Objective: The aim was to develop a simple modified global ischaemia preparation to study the relation between ischaemic zone size and the incidence of ischaemia induced and reperfusion induced arrhythmias, to test the hypothesis that arrhythmias are initiated by flow of injury current between the ischaemic zone and the uninvolved myocardium. The new model was used to examine whether injury current suppression is involved in the mechanism of action of a new antiarrhythmic intervention, substitution of chloride anion by nitrate.

Methods: Isolated perfused (Langendorff mode) rat hearts (n = 12 per group) were subjected to 30 min global or regional ischaemia. Ventricular arrhythmia incidence during ischaemia and during reperfusion were related to the size of the involved region. The modified model of global ischaemia employed right intra-atrial superfusion to maintain normal sinus rate and 1:1 atrioventricular (AV) conduction.

Results: Sham ligation, low left coronary ligation, high left coronary ligation, and global ischaemia produced, as a percentage of total ventricular weight, 0%, 21.0(SEM 0.8)%, 47.0(1.0)%, and 100% regions of ischaemia (occluded zones). Heart rates were similar in each group and AV block did not occur. The incidences of ischaemia induced ventricular fibrillation (VF) were 0, 17, 75, and 17% with increasing occluded zone sizes. Incidences of reperfusion induced VF were 0, 8, 92, and 92% respectively. The antiarrhythmic action of substitution of extracellular chloride by nitrate, previously shown using models of regional ischaemia, was confirmed in the modified global ischaemia model.
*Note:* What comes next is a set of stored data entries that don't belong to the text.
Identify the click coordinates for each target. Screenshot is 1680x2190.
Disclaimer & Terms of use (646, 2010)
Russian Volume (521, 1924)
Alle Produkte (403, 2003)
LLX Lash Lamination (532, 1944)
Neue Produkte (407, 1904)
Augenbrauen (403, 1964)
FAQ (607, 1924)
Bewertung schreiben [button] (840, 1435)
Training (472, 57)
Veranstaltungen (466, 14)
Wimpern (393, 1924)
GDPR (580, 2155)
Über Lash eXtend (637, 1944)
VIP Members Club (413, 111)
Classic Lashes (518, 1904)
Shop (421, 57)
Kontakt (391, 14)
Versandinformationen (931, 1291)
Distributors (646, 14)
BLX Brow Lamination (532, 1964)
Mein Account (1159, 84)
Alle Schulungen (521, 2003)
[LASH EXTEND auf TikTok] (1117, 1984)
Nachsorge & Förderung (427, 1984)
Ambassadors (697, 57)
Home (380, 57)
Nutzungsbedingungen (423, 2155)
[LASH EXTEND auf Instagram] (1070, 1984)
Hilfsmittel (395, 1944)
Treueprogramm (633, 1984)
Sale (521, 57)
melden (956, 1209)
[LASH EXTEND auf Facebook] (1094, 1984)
Conclusions: These findings strongly support the theory that current of injury between ischaemia and adjacent non-ischaemic zones is necessary for initiation of ischaemia induced VF, since susceptibility was maximal when ischaemic and uninvolved regions were equivalent in size (and the scope for injury current was maximal) whereas susceptibility was negligible when scope was minimal. In contrast, reperfusion induced VF appears to depend only on the presence and amount of reperfused tissue, indicating that flow of injury current between involved and uninvolved tissue is unnecessary for its initiation. Discrimination of the mechanism of action of antiarrhythmic interventions may be possible since drugs effective solely via amelioration of flow of injury current (or incrementation of collateral flow) will not influence arrhythmias in this model. Modification of injury current and collateral flow do not appear to contribute to the antiarrhythmic action of substitution of extracellular chloride by nitrate.